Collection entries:
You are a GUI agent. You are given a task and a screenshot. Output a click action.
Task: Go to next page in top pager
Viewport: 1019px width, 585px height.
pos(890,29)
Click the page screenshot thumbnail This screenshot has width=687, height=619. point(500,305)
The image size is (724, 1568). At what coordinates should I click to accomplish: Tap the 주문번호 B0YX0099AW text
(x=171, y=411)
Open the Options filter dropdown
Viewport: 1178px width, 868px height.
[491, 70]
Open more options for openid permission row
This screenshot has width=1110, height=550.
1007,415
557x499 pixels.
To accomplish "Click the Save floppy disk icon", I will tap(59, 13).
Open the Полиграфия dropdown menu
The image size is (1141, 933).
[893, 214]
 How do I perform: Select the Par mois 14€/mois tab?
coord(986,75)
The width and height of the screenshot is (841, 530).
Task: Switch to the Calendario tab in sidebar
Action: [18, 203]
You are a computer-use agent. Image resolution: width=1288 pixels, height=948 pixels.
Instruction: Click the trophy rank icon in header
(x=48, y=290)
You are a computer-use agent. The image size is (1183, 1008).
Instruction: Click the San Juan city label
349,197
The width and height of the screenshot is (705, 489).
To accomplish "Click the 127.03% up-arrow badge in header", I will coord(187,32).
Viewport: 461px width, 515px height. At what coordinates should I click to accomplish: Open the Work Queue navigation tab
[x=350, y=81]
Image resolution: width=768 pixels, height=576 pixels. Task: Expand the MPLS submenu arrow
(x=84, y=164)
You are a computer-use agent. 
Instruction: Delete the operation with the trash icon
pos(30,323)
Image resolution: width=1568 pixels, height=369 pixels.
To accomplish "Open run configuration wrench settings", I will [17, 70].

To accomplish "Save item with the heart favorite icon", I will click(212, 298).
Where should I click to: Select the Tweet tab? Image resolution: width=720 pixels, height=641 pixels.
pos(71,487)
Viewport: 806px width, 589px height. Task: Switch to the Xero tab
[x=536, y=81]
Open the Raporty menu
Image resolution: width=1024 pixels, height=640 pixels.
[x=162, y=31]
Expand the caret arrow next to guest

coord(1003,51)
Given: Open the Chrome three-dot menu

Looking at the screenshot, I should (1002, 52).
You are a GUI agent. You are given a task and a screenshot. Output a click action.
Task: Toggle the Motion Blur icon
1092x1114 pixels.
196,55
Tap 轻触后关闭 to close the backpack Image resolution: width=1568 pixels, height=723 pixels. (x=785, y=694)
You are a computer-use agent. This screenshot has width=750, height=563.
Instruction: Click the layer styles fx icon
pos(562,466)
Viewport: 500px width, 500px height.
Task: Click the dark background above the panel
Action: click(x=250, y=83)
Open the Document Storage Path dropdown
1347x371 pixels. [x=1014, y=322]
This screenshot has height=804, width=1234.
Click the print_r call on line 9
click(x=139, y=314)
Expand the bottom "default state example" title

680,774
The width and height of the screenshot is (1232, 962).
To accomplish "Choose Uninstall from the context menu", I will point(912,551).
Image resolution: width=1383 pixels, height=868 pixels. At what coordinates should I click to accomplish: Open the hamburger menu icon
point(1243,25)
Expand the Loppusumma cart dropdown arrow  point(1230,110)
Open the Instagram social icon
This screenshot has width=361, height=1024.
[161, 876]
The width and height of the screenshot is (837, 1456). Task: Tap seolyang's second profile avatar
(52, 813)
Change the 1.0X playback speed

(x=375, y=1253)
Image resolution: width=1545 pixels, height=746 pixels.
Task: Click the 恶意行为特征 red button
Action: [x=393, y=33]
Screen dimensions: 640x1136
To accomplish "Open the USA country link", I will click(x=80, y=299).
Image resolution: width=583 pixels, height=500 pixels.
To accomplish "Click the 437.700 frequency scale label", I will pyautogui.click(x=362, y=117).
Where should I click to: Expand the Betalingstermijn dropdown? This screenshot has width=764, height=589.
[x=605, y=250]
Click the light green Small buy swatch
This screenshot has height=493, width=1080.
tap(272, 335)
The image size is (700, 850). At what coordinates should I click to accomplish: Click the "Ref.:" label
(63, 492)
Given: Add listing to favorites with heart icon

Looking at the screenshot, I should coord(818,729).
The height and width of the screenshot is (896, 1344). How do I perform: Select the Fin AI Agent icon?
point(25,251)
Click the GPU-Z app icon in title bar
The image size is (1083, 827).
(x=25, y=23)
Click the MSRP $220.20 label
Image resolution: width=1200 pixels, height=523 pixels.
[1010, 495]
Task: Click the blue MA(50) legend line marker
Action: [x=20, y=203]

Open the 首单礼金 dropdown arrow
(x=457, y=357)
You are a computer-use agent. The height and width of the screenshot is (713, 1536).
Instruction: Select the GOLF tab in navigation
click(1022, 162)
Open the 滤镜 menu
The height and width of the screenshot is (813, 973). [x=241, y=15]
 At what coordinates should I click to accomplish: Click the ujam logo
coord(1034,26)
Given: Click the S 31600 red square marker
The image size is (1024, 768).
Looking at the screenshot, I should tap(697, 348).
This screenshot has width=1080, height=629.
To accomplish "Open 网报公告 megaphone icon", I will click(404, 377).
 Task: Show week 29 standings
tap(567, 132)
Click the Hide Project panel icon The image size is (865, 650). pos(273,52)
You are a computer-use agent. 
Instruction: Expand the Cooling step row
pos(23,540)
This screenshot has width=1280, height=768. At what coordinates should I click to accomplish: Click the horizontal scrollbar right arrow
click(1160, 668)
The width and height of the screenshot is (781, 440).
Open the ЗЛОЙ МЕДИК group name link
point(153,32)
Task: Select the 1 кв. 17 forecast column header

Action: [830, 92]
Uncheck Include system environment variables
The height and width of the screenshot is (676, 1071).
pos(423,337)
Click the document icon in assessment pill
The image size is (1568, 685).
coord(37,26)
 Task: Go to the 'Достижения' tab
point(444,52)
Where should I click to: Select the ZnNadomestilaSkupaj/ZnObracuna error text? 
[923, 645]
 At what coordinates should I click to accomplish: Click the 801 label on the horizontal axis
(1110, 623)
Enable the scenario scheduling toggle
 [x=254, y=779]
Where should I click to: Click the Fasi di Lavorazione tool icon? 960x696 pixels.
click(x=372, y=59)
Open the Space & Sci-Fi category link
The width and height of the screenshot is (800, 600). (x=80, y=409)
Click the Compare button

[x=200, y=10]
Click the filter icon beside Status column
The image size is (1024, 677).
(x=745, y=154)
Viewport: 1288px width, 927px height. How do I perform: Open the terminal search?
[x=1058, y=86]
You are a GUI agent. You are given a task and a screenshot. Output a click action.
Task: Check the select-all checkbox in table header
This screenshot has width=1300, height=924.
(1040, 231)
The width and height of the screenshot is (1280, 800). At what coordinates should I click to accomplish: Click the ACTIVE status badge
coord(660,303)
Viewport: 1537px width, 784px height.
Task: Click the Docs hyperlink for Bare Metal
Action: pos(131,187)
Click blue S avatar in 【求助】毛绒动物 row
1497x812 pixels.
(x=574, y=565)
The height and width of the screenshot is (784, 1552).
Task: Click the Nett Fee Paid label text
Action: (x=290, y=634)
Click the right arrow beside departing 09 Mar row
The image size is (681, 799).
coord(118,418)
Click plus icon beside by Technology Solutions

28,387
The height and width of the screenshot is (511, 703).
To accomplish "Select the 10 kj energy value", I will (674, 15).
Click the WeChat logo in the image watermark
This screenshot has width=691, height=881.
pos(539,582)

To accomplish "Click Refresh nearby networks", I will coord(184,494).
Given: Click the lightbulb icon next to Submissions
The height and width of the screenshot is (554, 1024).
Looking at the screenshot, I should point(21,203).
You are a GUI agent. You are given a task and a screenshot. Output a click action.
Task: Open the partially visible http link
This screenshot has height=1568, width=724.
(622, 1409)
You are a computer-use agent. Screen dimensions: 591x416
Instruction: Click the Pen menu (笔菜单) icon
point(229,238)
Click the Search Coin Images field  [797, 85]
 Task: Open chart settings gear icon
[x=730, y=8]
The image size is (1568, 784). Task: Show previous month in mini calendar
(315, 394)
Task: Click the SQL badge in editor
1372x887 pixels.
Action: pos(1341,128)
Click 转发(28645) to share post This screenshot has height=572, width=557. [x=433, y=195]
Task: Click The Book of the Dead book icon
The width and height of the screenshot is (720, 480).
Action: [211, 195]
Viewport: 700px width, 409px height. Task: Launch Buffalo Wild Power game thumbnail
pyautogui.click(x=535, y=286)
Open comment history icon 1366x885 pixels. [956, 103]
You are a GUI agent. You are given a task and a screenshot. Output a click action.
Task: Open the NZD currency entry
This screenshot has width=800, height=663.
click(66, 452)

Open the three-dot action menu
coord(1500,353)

▶ **Description of the task**: The answer should consist solely of the lines from the first line above through the one with "Click the page", both included, repeated exactly.

▶ **Finished task**:
You are a GUI agent. You are given a task and a screenshot. Output a click action.
Task: Go to next page in top pager
Viewport: 1019px width, 585px height.
pos(890,29)
Click the page screenshot thumbnail This screenshot has width=687, height=619. point(500,305)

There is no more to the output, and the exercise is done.